Load performance can be improved by using the ExpectedStoreSize catalog parameter. The value should be the maximum number of triples you expect to add to the triple store. During normal operation, AllegroGraph may resize data structures as triples are added to the triple store. Using the ExpectedStoreSize settings allows AllegroGraph to pre-size certain data structures, reducing the number of resizes required, thereby improving overall load performance.

CheckpointInterval

Load performance can be improved by setting the CheckpointInterval catalog parameter. By default, checkpoints occur every 5 minutes. While a checkpoint is operating, commits are blocked. On a large database, checkpoints can take several tens of seconds to complete. Setting the CheckpointInterval to a longer interval reduces how often checkpoints occur, thereby reducing the impact on commits.

Note that increasing the CheckpointInterval may increase the amount of time it takes to recover after an unclean database shutdown.

Note that certain background database operations trigger checkpoints regardless of the CheckpointInterval setting. So, in effect, the CheckpointInterval settings sets an upper bound on the amount of time that may elapsed before a checkpoint occurs.

TransactionLogDir

Load performance can be improved by using a TransactionLogDir which specifies a directory on a filesystem which is physically separate from the filesystems on which the other database directories are located. This will separate the writes to the transaction log file, which occur at every commit, from the write activity of the merger processes, which operate in the background.

StringTableDir

By using the StringTableDir directive, it is possible to locate the string table files on a separate filesystem so that accesses to the string tables do not interfere with the write activity of mergers.

Minimize non-encoded typed literals

In order to generate results in full compliance with the SPARQL specification, AllegroGraph's SPARQL engine cannot simply translate numeric range queries such as

SELECT * {  
  ?s ex:foo ?o .  
  FILTER (?o > 10)  
} 

into solely fast range queries over AllegroGraph's encoded numeric datatypes. It must also laboriously examine the contents of the typed literal portion of the indices. This is expensive, and becomes increasingly so as the number of non-encoded type literals in the store grows.

Fortunately, the default behavior of AllegroGraph 4 is to encode numeric and other literals automatically, which greatly reduces the number of typed literals interned in the store. However, you might still be adding a large number of typed literals which have no direct mapping to encoded types: xsd:string, for example, or custom datatypes.

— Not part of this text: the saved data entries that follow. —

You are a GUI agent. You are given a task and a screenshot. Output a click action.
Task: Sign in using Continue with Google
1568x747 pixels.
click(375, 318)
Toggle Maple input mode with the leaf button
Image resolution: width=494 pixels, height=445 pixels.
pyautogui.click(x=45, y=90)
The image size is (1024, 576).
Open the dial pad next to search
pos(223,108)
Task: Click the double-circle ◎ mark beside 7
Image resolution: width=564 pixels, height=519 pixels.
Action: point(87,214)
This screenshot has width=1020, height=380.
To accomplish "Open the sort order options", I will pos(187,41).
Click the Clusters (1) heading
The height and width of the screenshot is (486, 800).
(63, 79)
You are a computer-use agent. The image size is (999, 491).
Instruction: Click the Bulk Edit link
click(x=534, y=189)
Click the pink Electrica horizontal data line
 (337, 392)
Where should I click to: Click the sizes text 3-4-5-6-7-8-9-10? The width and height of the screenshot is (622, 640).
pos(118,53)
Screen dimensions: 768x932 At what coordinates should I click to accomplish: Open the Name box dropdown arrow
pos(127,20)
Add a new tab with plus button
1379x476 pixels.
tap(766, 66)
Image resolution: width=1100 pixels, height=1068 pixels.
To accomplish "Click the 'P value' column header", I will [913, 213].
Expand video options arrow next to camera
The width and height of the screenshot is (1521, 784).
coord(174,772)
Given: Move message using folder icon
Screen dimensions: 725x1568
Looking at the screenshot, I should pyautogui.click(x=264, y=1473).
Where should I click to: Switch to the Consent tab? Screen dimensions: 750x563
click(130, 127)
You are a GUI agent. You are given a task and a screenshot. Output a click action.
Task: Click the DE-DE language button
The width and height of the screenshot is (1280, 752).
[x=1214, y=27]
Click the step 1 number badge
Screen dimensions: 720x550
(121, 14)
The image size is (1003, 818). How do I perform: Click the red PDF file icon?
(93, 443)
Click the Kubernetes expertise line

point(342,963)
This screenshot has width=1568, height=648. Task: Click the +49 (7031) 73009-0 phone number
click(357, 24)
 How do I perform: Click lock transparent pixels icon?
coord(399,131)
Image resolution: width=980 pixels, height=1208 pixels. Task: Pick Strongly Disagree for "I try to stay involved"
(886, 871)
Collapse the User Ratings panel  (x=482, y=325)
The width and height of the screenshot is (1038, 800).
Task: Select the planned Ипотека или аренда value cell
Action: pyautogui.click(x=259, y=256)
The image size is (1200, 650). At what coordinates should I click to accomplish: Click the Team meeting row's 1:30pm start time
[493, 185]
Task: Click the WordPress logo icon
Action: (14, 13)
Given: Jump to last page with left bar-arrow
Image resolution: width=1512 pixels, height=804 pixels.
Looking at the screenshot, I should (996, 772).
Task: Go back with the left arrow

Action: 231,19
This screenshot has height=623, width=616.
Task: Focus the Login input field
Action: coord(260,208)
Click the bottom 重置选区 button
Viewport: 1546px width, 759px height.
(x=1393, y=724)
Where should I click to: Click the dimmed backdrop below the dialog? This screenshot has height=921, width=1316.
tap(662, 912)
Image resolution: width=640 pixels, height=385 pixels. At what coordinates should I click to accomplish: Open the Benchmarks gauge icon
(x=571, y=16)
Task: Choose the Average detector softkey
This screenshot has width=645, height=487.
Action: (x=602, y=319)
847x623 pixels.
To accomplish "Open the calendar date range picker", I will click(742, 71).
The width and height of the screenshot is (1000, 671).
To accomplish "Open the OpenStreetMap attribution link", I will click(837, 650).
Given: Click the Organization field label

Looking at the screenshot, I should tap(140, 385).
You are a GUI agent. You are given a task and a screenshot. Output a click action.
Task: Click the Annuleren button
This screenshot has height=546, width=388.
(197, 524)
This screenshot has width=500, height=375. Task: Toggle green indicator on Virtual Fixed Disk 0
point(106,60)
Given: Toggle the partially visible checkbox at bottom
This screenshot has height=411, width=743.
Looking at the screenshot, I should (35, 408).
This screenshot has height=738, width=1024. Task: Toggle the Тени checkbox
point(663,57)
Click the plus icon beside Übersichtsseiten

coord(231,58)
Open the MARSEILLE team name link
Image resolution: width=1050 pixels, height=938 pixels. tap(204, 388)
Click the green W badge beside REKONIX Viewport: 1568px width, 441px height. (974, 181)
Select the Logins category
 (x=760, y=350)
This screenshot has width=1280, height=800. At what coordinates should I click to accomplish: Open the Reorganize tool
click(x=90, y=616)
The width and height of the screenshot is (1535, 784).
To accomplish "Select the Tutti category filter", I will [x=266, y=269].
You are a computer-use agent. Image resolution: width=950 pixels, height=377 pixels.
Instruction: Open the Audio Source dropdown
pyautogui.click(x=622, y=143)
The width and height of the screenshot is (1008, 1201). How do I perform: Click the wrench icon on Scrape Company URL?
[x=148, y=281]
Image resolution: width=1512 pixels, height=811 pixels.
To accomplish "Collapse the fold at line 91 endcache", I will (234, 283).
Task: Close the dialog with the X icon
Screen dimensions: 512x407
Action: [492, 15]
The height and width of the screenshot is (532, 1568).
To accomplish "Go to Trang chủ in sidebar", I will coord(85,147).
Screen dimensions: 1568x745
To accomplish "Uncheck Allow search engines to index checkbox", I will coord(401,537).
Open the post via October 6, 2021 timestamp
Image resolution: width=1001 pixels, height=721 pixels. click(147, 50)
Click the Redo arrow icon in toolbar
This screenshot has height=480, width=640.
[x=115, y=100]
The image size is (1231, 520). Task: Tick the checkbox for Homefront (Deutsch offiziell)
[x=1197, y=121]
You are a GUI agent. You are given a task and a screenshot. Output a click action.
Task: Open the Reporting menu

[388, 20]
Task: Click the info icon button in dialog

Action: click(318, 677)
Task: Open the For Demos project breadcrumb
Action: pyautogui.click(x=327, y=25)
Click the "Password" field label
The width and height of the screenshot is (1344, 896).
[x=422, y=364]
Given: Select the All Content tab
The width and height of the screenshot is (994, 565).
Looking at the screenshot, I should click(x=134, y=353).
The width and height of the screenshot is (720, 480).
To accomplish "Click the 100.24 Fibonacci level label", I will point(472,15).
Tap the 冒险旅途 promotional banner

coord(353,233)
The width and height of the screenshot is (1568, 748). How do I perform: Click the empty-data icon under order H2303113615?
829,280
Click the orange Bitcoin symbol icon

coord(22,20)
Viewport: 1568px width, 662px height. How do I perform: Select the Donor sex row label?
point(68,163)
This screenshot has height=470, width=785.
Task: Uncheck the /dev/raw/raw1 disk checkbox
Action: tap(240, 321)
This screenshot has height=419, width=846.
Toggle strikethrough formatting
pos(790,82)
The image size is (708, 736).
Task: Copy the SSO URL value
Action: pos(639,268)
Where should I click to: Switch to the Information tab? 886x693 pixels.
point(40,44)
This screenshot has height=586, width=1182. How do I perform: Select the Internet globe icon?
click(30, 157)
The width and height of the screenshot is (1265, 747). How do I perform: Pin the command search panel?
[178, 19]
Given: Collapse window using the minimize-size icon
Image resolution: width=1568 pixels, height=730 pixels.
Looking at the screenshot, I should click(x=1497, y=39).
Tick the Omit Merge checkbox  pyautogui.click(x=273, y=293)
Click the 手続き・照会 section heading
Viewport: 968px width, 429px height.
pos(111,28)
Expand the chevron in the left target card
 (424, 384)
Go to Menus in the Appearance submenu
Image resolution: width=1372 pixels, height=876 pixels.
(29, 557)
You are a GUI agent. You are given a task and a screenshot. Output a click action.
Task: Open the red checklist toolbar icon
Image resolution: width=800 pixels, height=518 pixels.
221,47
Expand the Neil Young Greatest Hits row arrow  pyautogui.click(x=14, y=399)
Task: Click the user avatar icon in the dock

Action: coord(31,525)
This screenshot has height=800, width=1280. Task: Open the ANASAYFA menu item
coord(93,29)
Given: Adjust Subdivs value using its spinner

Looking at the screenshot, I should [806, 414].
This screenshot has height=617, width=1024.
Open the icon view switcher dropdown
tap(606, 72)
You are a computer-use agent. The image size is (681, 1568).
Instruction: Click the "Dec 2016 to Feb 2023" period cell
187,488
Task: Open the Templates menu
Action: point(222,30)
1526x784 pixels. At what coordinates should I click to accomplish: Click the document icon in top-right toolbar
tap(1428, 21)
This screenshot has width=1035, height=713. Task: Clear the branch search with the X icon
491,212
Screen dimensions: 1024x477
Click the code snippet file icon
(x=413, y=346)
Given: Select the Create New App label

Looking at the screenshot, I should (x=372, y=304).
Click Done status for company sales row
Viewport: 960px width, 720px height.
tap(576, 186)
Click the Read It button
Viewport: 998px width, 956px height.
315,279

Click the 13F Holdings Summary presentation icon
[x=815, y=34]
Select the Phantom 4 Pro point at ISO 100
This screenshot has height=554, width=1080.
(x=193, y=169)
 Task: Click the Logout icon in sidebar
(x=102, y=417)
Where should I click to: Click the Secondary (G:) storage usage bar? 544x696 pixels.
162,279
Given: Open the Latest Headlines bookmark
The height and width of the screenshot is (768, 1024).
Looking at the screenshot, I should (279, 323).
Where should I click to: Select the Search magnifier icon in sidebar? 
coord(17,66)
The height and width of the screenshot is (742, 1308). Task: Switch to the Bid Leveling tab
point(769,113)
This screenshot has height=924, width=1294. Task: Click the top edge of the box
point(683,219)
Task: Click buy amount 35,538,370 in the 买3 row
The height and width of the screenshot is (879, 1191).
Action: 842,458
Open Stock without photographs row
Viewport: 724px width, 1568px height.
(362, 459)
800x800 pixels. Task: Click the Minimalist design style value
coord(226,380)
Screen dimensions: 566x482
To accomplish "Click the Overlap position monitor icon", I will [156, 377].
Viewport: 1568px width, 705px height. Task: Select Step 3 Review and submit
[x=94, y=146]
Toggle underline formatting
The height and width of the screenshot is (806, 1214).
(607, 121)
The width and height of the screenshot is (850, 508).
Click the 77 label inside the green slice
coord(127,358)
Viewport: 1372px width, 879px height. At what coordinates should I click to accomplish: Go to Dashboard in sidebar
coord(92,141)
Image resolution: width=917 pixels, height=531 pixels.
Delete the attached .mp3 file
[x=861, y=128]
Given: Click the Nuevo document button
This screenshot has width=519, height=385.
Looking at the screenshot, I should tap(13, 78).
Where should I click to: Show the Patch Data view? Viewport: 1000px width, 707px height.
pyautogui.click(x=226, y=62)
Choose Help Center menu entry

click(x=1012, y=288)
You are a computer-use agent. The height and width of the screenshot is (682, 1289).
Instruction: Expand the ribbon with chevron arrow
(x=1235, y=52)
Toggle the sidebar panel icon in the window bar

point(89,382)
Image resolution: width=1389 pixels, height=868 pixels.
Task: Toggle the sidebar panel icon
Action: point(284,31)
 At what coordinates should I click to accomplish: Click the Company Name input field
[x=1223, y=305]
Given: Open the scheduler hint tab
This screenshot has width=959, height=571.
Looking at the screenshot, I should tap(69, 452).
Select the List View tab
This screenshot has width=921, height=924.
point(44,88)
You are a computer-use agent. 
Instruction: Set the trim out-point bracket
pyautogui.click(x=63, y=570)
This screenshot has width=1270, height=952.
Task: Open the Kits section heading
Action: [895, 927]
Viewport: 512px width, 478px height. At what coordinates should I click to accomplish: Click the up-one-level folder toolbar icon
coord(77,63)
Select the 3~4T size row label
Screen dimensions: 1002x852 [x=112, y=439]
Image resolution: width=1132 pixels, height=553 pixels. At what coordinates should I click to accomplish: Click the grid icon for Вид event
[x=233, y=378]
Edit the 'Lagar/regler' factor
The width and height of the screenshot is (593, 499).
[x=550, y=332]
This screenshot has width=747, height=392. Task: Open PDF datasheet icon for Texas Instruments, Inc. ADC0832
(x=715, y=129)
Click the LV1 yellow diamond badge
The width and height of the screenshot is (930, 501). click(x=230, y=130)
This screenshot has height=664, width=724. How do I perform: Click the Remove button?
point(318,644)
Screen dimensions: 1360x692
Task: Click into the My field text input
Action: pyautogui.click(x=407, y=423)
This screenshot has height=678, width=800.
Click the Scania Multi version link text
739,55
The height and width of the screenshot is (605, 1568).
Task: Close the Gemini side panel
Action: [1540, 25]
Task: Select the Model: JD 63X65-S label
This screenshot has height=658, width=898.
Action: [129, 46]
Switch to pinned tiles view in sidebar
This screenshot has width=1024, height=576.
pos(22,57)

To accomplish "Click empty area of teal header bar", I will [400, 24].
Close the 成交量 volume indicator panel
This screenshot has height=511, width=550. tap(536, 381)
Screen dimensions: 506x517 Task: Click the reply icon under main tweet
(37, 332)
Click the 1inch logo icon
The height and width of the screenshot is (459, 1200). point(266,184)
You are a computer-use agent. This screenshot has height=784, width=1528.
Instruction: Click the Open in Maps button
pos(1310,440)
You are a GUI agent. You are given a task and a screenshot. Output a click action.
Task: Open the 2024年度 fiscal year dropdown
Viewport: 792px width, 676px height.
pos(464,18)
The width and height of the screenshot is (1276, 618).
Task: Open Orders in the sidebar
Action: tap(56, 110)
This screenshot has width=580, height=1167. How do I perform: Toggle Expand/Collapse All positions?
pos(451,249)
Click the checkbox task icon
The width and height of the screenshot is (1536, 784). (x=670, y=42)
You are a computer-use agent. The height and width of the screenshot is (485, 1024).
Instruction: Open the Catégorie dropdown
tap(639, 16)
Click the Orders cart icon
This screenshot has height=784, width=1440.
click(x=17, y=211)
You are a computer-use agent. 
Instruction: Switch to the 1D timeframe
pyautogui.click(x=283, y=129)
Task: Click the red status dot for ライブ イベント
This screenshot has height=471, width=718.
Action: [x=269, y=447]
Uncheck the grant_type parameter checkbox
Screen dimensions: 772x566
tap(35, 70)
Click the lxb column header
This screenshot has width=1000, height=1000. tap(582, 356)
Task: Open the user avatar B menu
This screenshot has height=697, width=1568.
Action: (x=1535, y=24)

We recommend two actions to mitigate this behavior. The first reduces the number of non-encoded typed literals; the second avoids querying them. We recommend both approaches be used.

Use plain encoding for strings

RDF makes an unhelpful distinction between "Hello" and "Hello"^^xsd:string. In SPARQL queries, AllegroGraph treats these two values as identical, but storing the additional type information is both expensive and redundant. We suggest you set a plain datatype mapping for xsd:string. This will cause xsd:strings added to the database to be stored as plain RDF literals.

In the Lisp client, you can evaluate

(setf (datatype-mapping (resource "string" "xsd")) :plain) 

using the HTTP repository interface (assuming your repository is named "test"):

PUT /repositories/test/mapping/type?type=%3Chttp%3A%2F%2Fwww.w3.org%2F2001%2FXMLSchema%23string%3E&encoding=%3Chttp%3A%2F%2Fwww.w3.org%2F2001%2FXMLSchema%23string%3E HTTP/1.1 

There are equivalent operations in the Java and Python clients.

Tell the SPARQL engine to ignore typed literals

If you know that all of your numeric and date/dateTime values will be encoded (which by default is true), you can force the SPARQL engine to avoid querying those values entirely.

In your init file (described in the HTTP protocol guide), add the line

(setf sparql.algebra::*sparql-assumes-range-queries-will-suffice-p* t) 

This change applies globally to the server. Ensure that you restart any dedicated backends if you apply this change via the HTTP interface.